This bug does not manifest itself with default settings as the bug is in SubjectDomainCombiner.combineJavaxPolicy (i.e. when JAAS policy provider is set).

The main issue is that when combineJavaxPolicy creates the new ProtectionDomains, it fails to take code-based grants into consideration. This was not an issue in JDK1.3 as SecureClassLoader sets static (code-based) Permissions at load time (thus ProtectionDomain.getPermissions() + javax.security.auth.Policy.getPolicy().getPermissions() would suffice), but with dynamic policy support in JDK1.4 we now have an issue as [1] ProtectionDomain.getPermissions() by default returns an empty PermisisonCollection instance and [2] javax.security.auth.Policy.getPolicy().getPermissions() only evaluates principal-based grants [3] combineJavaxPolicy constructs ProtectionDomain instances using the 2-arg argument(i.e. staticPermissions field would be set to true), so when AccessControlContext calls ProtectionDomain.implies (in AccessControlContext.checkPermission) the Policy is not consulted at all.

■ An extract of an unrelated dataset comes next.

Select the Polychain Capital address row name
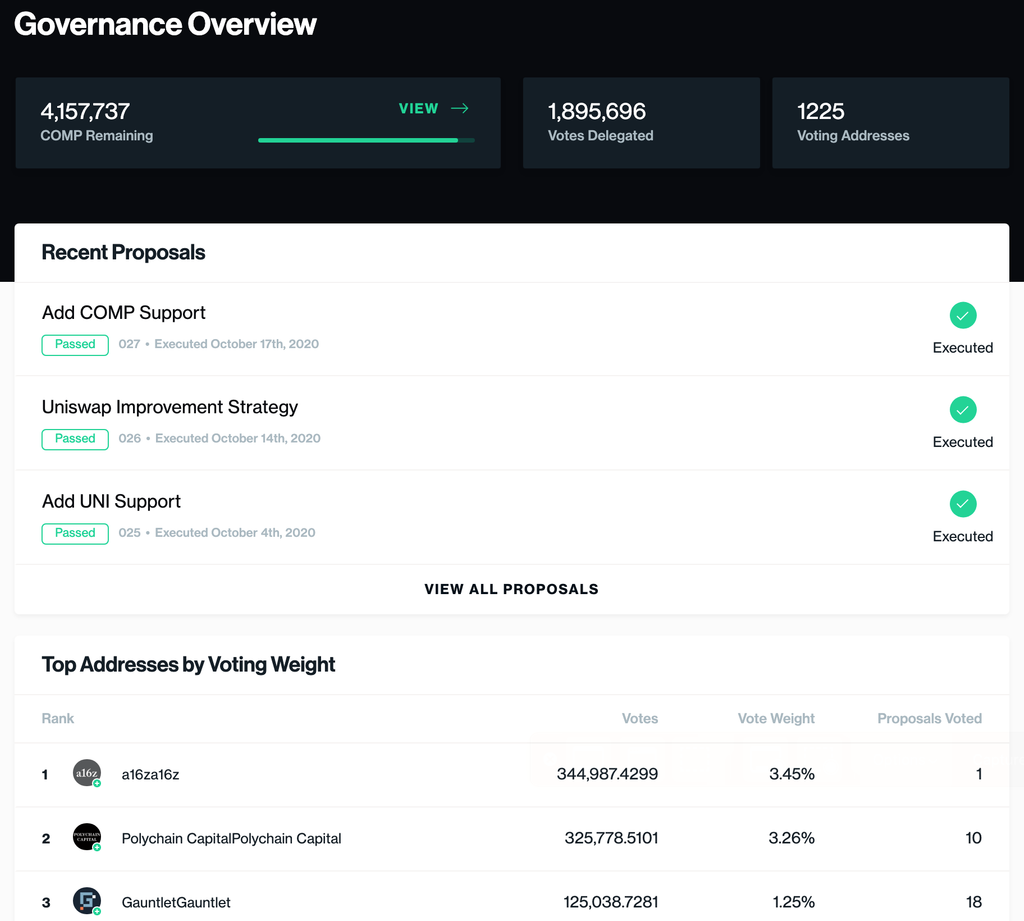This screenshot has height=921, width=1024. [x=231, y=838]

The net effect is that code-based grants (even 'universal grants' that apply to all code sources and principals) are ignored during the combination process.

  To reproduce this, simply set JAAS policy provider and then add a 'universal grant' to the effective java.policy, then in the test code perform a Subject.doAsPrivileged (or Subject.doAs) with a AccessController.checkPermission for the aforementioned 'universal grant'. The checkPermission call will pass by default (using Java2 provider) and fail when JAAS policy provider is set.